Man needed 20 stitches after razor attack -- court hears
A man needed 20 stitches to a six-inch gash in his face after being confronted outside a club, a court heard yesterday.
Lincoln George Brown claimed his attacker -- a member of his wedding party -- had wielded a barber's razor.
Magistrates' Court also heard that a Police officer's shoulder was dislocated during an attempt to arrest the suspect.
Yesterday Clinton Elias Mattocks, 29, of Happy Valley Lane, Pembroke, denied unlawfully wounding Brown, violently resisting arrest and possessing an offensive weapon -- a barber's razor -- on October 20 of last year at the Anchorage Bar on North Shore Road.
Mattocks had elected trial in Magistrates' Court but Magistrate Edward King clearly felt the trial belonged in Supreme Court.

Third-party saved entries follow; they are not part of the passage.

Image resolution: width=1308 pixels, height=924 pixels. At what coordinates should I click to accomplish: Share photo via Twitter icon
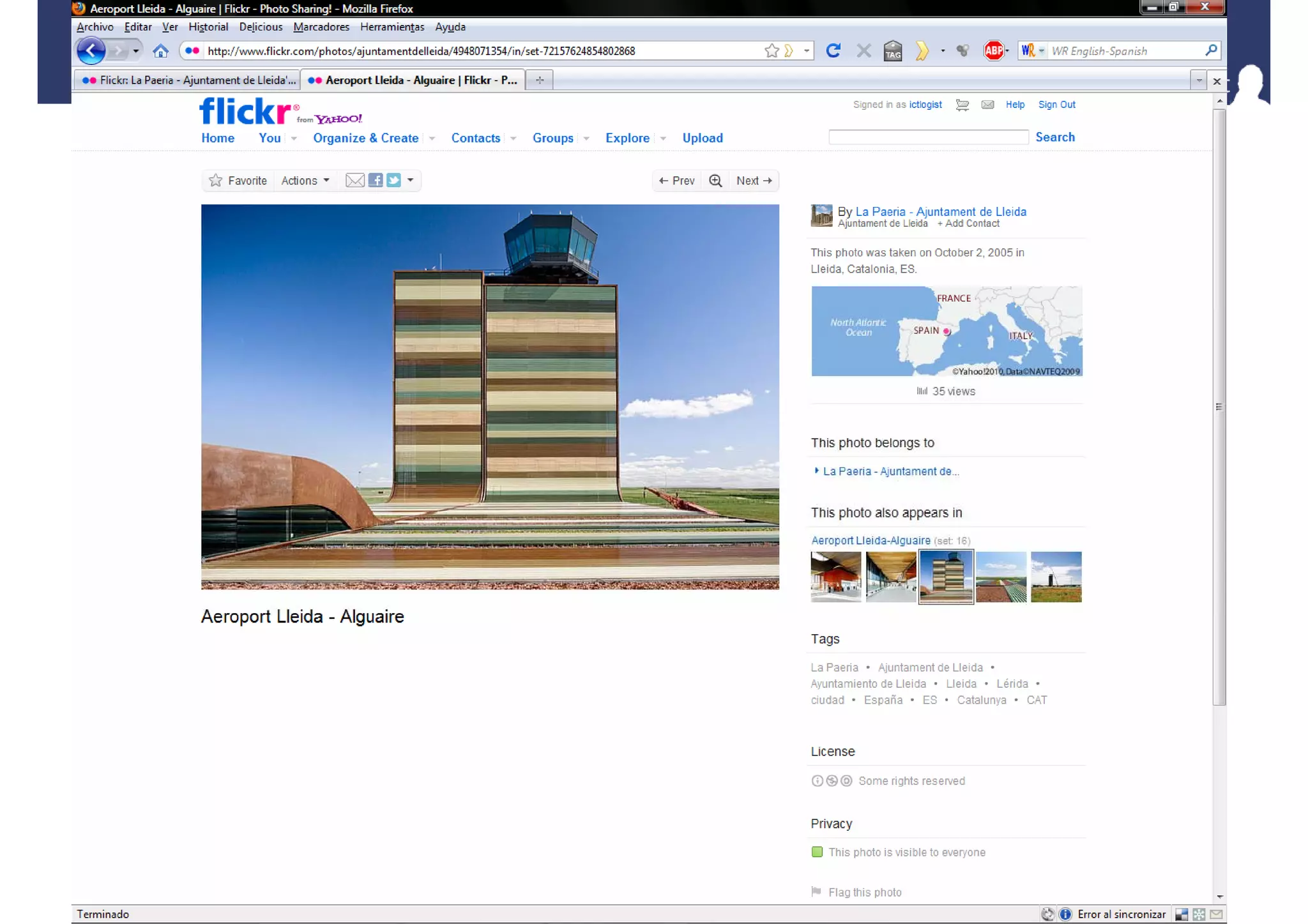(393, 181)
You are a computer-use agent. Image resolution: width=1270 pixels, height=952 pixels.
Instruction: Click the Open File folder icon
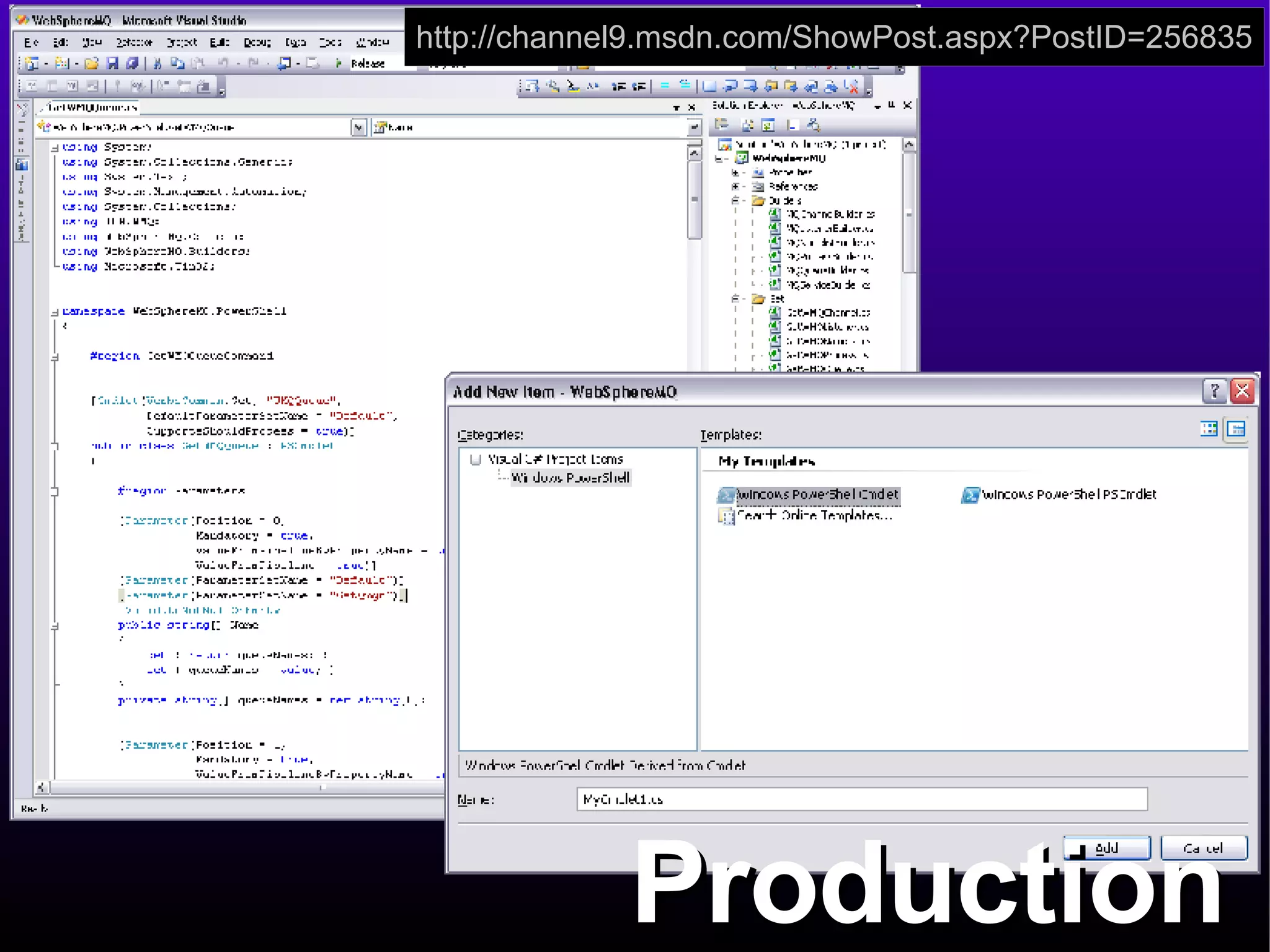click(x=91, y=63)
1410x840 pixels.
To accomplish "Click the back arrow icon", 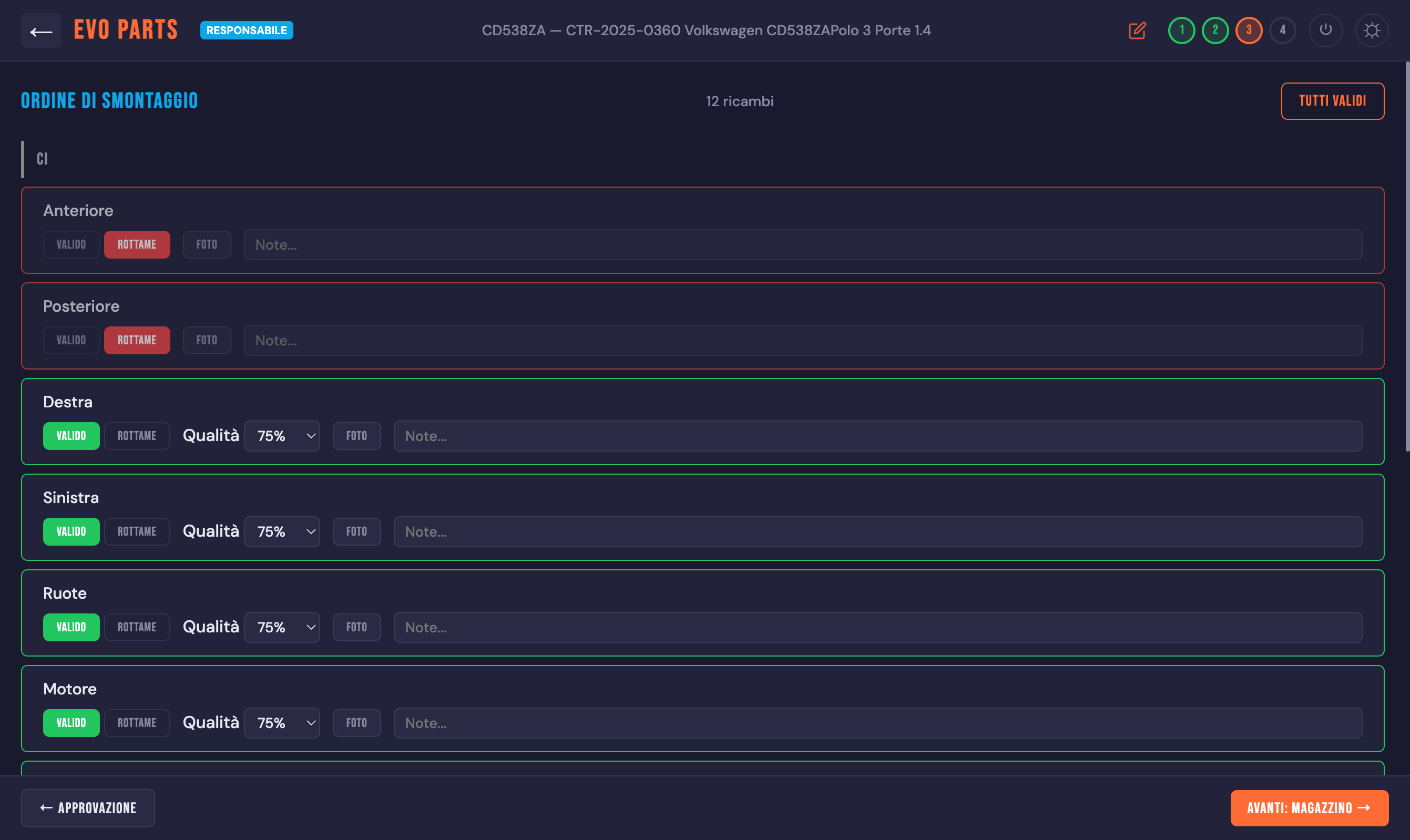I will [41, 30].
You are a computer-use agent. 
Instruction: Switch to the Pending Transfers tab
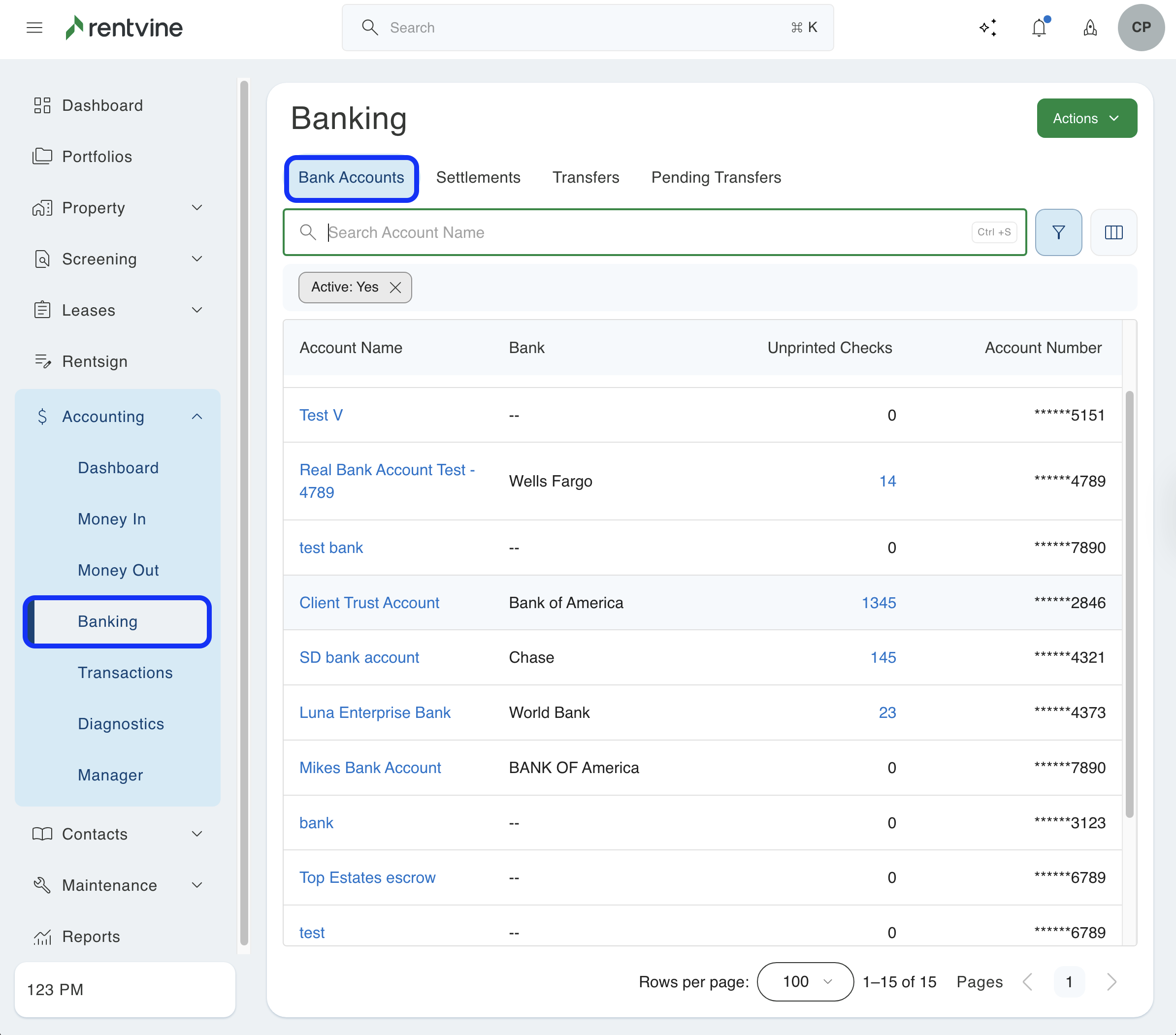pyautogui.click(x=716, y=178)
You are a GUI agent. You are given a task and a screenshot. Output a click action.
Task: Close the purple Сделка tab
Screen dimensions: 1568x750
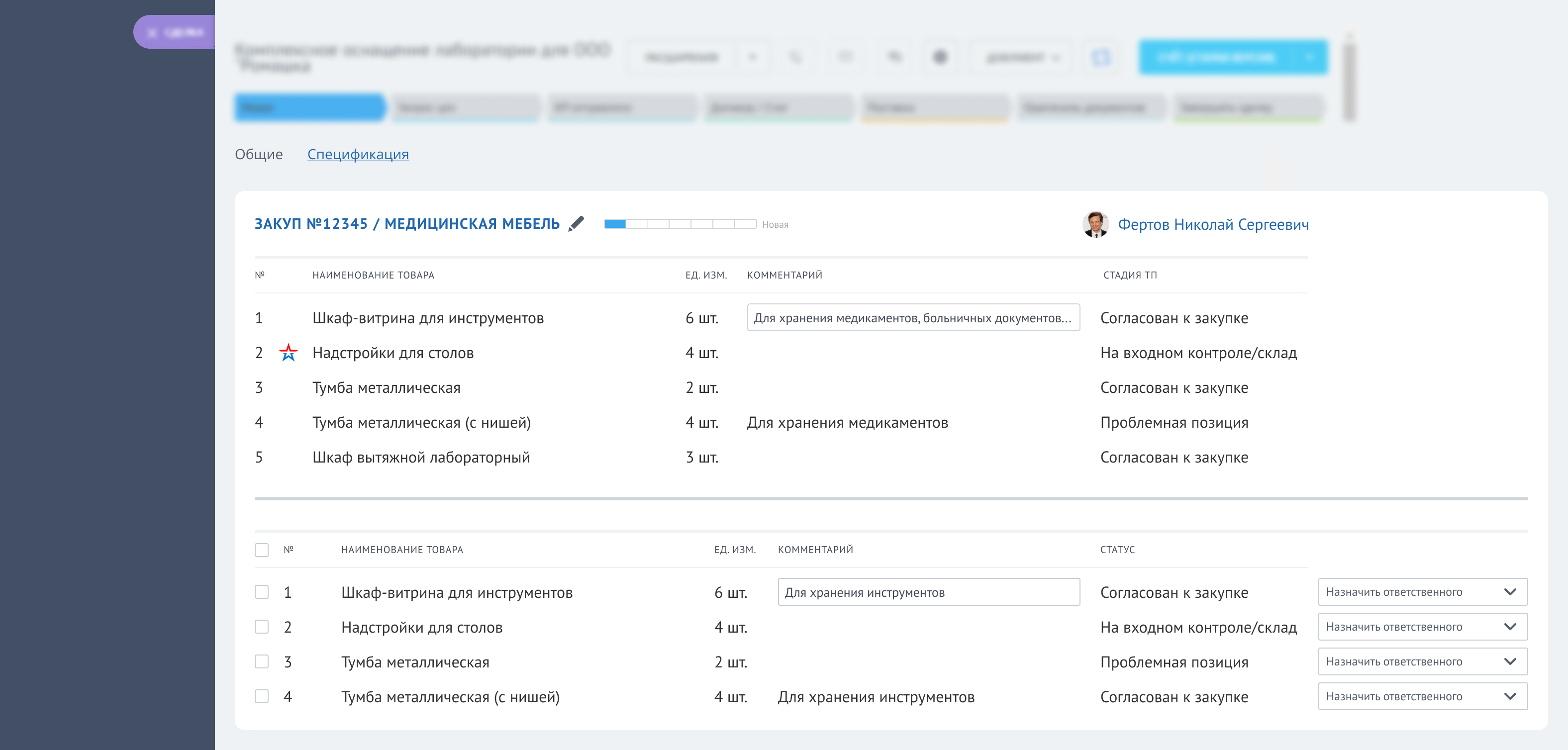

"This should have gone to Supreme Court,'' he said. "I said from the get-go, from day one, that it should be in Supreme Court.'' Mr. Brown testified Mattocks approached him in the bar shortly after midnight and asked if he wanted a Heineken. He said he made no reply and went outside the club with his beer.
Mattocks followed him and placed a beer at his feet, continued Mr. Brown, and said "somebody will drink it'' before going back in the club.
Mr. Brown later overheard Mattocks tell his friends that Mr. Brown "had dissed him'' and he asked him why he said that.
He said Mattocks took a six-inch blade from his pocket and slashed his face before running away.
Mr. Brown said he considered retaliating by throwing a beer bottle at Mattocks but stopped himself because Mattocks was surrounded by the crowd.
"I was bleeding heavily and some friends kept telling me I could have killed him,'' said Mr. Brown.
The court heard that he received a six-inch slash across his left cheek, starting from the ear, in the attack and received 20 stitches for the wound that morning at King Edward VII Memorial Hospital.
It also emerged that Mattocks had been a member of Mr. Brown's wedding party.
Mattocks was unrepresented in court and appeared visibly frustrated in his attempt to cross-examine Mr. Brown. He had to be repeatedly told by Mr. King not to tell his story at this stage of the trial and to question Mr. Brown as to the facts.
Mattocks later declined to cross-examine the three remaining Crown witnesses of the day.
P.c. Theodore Layton Providence testified that he photographed Mr. Brown's wounds on the morning of October 20, 2000.
P.c. Roger John Edward Saints testified that he suffered a dislocated shoulder when he tried to arrest Mattocks and was also pelted by rocks thrown from onlookers during the incident.
P.c. Saints said when he and a fellow officer approached Mattocks to arrest him in Pembroke the defendant had a knife in his hand which he threw to the ground after repeated requests.
"I grabbed Mattocks by his left arm and informed him again he was under arrest, he then broke free of my grip and pushed me in the chest with both hands causing me to fall to the ground,'' he continued.
He added that Mattocks then ran off towards Angle Street and when the two officers caught up with him some 50 metres away, a violent struggle ensued during which he dislocated his shoulder.
"At that time a crowd had gathered while we were trying to handcuff Mattocks and they began throwing rocks at me,'' continued P.c. Saints. "I then called for urgent Police assistance.'' P.c. Derricka Eugenia Brangman wrapped up testimony for the Crown by reading out the statement of the hospital's emergency room doctor on October 20.
Mattocks was remanded in custody by Mr. King at the end of the day and will return to court today.
He has also pleaded guilty to a charge of escaping lawful custody which stems from when he escaped from Police on October 23, 2000, when he was due to appear in plea court.